EXERCISE
Recast the stretch of the listing from the line containing "1175x836 pixels. How" through the line containing "pos(115,85)" as a two-column CSV with the headers request and answer. Give one row for each text and its answer, with each value in a single quoted field and line breaks replaced by spaces.

DATA PROVIDED

::::

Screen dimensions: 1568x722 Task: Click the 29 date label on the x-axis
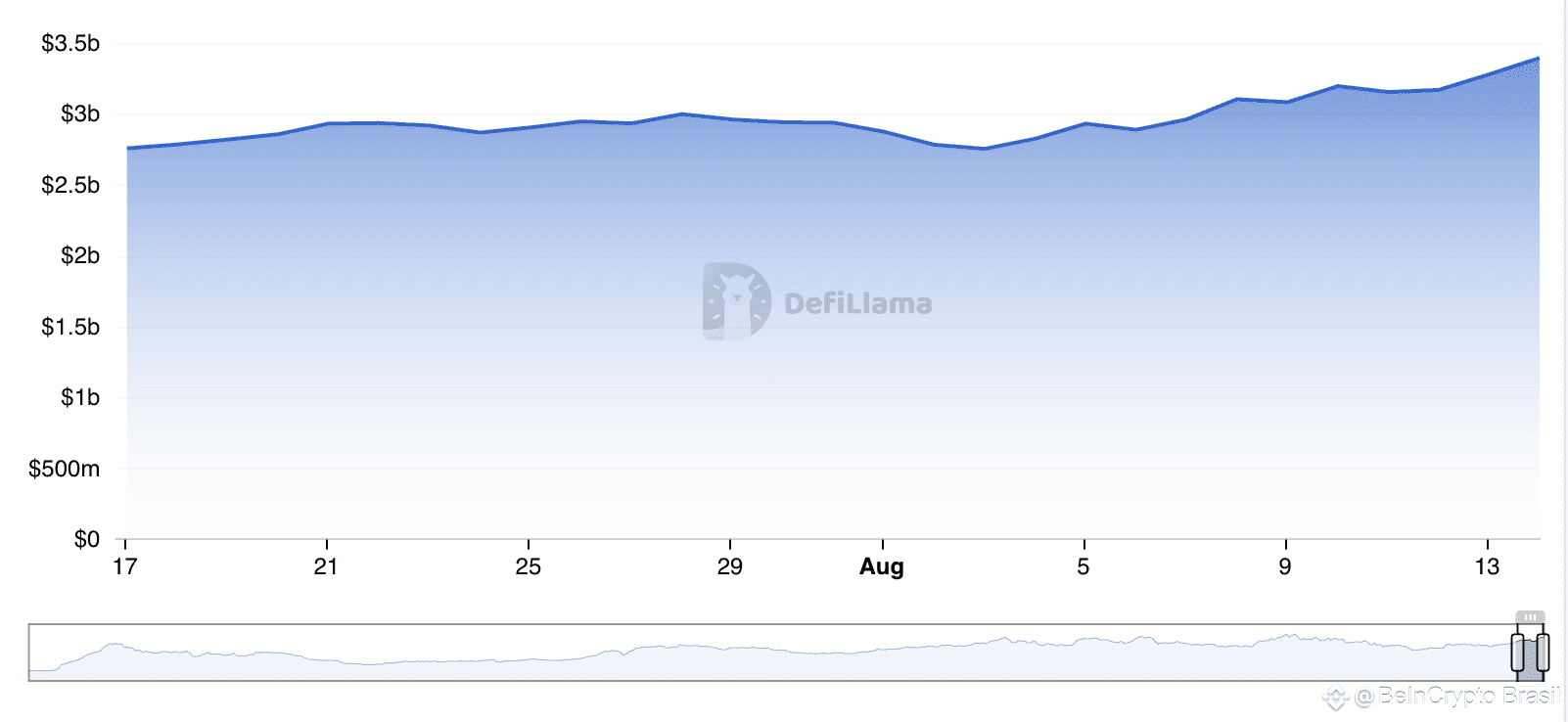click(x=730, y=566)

::::

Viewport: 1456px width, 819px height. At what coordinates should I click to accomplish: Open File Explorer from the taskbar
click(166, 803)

::::

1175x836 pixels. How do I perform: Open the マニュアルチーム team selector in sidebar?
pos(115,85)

::::

ANSWER TO THE TASK
request,answer
"1175x836 pixels. How do I perform: Open the マニュアルチーム team selector in sidebar?","pos(115,85)"